C++ Bits in 64 bit integer - c++

Hello I have a struct here that is 7 bytes and I'd like to write it to a 64 bit integer. Next, I'd like to extract out this struct later from the 64 bit integer.
Any ideas on this?
#include "stdafx.h"
struct myStruct
{
unsigned char a;
unsigned char b;
unsigned char b;
unsigned int someNumber;
};
int _tmain(int argc, _TCHAR* argv[])
{
myStruct * m = new myStruct();
m->a = 11;
m->b = 8;
m->c = 12;
m->someNumber = 30;
printf("\n%s\t\t%i\t%i\t%i\t%i\n\n", "struct", m->a, m->b, m->c, m->someNumber);
unsigned long num = 0;
// todo: use bitwise operations from m into num (total of 7 bytes)
printf("%s\t\t%i\n\n", "ulong", num);
m = new myStruct();
// todo: use bitwise operations from num into m;
printf("%s\t\t%i\t%i\t%i\t%i\n\n", "struct", m->a, m->b, m->c, m->someNumber);
return 0;
}

You should to do something like this:
class structured_uint64
{
uint64_t data;
public:
structured_uint64(uint64_t x = 0):data(x) {}
operator uint64_t&() { return data; }
unsigned uint8_t low_byte(size_t n) const { return data >> (n * 8); }
void low_byte(size_t n, uint8_t val) {
uint64_t mask = static_cast<uint64_t>(0xff) << (8 * n);
data = (data & ~mask) | (static_cast<uint64_t>(val) << (8 * n));
}
unsigned uint32_t hi_word() const { return (data >> 24); }
// et cetera
};
(there is, of course, lots of room for variation on the details of the interface and where among the 64 bits the constituents are placed)

# WORK TO DO
1/ Translate this sentence from the thread on packing a struct into a 64-bit integer into Spanish: "Next, I'd like to extract out this struct later from the 64 bit integer."
2/ For each statement, answer yes or no based on the thread on packing a struct into a 64-bit integer, and quote the words of the thread that decide it.
(a) The asker says the struct is 7 bytes.
(b) The reply says the parts must always go in a single fixed spot among the 64 bits.
(c) The asker's code gives someNumber the value 30.

# MATERIAL PROVIDED
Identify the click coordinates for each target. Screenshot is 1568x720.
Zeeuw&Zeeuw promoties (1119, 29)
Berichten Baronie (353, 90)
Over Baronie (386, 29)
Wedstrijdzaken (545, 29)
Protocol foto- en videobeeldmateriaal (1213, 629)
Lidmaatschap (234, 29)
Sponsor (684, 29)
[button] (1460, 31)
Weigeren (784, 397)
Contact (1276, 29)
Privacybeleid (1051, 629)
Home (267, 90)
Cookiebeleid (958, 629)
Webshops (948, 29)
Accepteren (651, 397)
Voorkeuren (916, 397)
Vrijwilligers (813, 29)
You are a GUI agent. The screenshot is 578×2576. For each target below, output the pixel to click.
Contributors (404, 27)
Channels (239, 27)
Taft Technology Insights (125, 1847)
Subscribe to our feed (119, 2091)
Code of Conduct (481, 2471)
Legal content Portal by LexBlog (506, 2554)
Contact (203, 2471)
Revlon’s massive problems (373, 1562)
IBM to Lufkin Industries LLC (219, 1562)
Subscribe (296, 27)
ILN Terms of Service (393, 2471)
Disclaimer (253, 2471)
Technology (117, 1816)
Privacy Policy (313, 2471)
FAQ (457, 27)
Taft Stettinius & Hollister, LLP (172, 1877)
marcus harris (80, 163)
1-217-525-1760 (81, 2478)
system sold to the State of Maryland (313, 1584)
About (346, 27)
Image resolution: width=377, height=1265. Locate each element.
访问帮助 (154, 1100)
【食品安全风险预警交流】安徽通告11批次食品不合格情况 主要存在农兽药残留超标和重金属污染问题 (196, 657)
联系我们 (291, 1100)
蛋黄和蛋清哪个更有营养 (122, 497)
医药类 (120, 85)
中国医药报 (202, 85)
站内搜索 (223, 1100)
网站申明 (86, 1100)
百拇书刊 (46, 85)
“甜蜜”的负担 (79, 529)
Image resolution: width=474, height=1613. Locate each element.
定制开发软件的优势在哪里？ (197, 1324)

# EXPECTED RESULTS
1/ A continuación, me gustaría extraer más tarde esta estructura del entero de 64 bits.

2/
(a) Yes: "I have a struct here that is 7 bytes"
(b) No: "there is, of course, lots of room for variation on the details of the interface and where among the 64 bits the constituents are placed"
(c) Yes: "m->someNumber = 30;"